A 14:10 dans Fibre optique, Orange

Le déploiement de la fibre optique ne passera pas par une extinction forcée du cuivre

23
FEV
2015
Partager cette actu sur :

Le 19 février dernier, Paul Champsaur, président de l’Autorité de la statistique publique, remettait à Emmanuel Macron, ministre de l’Economie, de l’Industrie et du Numérique et Axelle Lemaire, secrétaire d’Etat au numérique, son rapport sur l’accompagnement de la transition du réseau téléphonique de cuivre vers les réseaux très haut débit en fibre optique. Commandé en 2013, ce rapport préconise un basculement progressif.

FacebookTwitter

Actuellement classée au 25ème rang mondial des pays possédant des clients équipés d'une connexion en fibre optique, la France veut atteindre un objectif de couverture de 50% de sa population couverte en très haut débit en 2017 et de 100% en 2022. Pour atteindre cet objectif, 10 milliards d'euros seront alloués. Malgré les moyens mis en œuvre, la transition vers le très haut débit est ralentie par des incertitudes liées au rythme des déploiements et par la réticence des abonnés à basculer d'une offre ADSL à une offre fibre. Pour faciliter et accélérer cette transition la mission Champsaur préconise des mesures fortes.

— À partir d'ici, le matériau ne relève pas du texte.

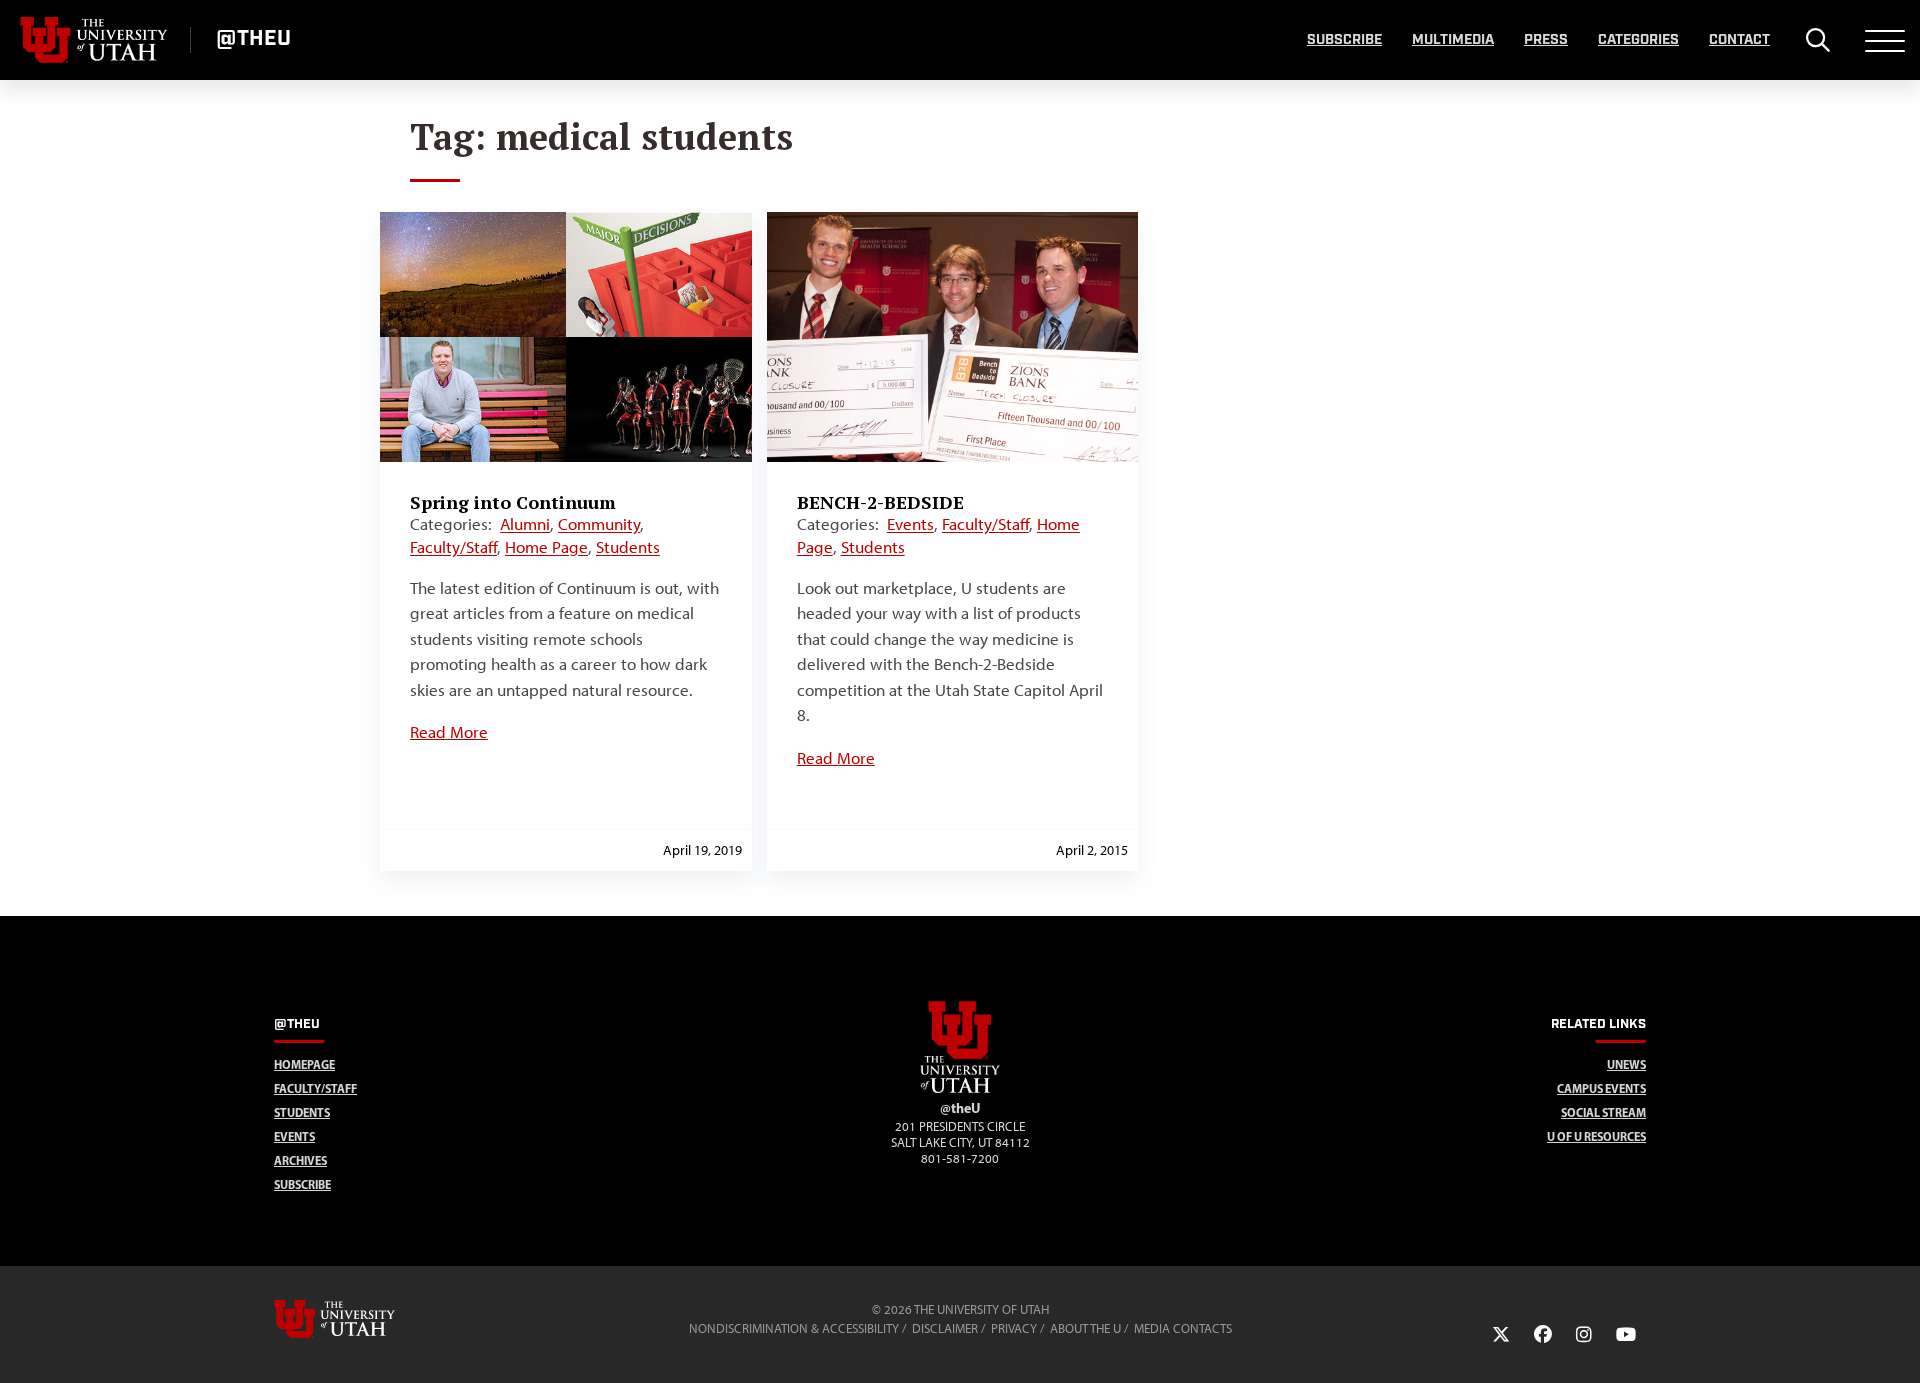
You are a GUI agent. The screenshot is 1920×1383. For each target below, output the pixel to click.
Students (628, 547)
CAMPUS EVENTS (1601, 1088)
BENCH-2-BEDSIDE (880, 502)
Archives (300, 1160)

  • Développer les compétences en vue de de créer des emplois
  • Homogénéiser les techniques utilisées pour le déploiement de la fibre optique (on sait que Free est plus enclin à utiliser l'architecture PON alors qu'Orange et SFR privilégient l’architecture GPON)
  • Homogénéiser les offres de gros
  • Donner une meilleure visibilité sur les évolutions futures des tarifs réglementés, en particulier les tarifs d'accès au génie civil aux paires de cuivres d'Orange.
  • Communiquer auprès du grand public notamment en ce qui concerne les usages spécifiques au très haut débit.

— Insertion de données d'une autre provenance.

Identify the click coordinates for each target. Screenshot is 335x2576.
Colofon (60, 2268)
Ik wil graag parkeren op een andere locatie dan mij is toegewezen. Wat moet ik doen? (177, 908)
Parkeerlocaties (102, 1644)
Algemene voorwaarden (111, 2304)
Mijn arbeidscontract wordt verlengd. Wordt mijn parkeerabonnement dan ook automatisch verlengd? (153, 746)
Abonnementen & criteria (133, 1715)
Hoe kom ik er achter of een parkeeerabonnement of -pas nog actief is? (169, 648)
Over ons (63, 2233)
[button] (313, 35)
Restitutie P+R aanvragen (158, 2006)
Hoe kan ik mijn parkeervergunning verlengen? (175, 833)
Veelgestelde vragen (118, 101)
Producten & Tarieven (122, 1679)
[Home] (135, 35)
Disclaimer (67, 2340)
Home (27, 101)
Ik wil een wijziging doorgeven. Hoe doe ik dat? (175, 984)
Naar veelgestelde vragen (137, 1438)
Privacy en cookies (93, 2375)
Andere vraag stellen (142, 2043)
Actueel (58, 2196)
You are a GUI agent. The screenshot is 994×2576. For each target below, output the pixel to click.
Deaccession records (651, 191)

Vers la création des "zones fibrées"

Pour la mission Champsaur, le point crucial du déploiement très haut débit réside dans la basculement du cuivre vers la fibre optique. Pour elle cette transition doit être soutenue par des mesures de politique publique. Toutefois, pour la mission, l’incitation à la migration ne pourra se faire que dans des zones ou cela est possible et souhaitable. "Pour ces zones, la mission recommande la création d’un statut spécifique « zone fibrée » permettant de reconnaitre que le réseau de nouvelle génération a atteint les prérequis pour devenir le réseau de référence." En obtenant ce statut la collectivité locale ou la commune bénéficierait de mesures incitatives à la migration.

Cette seconde étape prévoit  donc l'extinction du cuivre sur la décision d'Orange et dans un cadre réglementé. La mission stipule que les abonnés récalcitrants feront l'objet d'une "migration forcée" accompagnée de mesures d'accompagnement.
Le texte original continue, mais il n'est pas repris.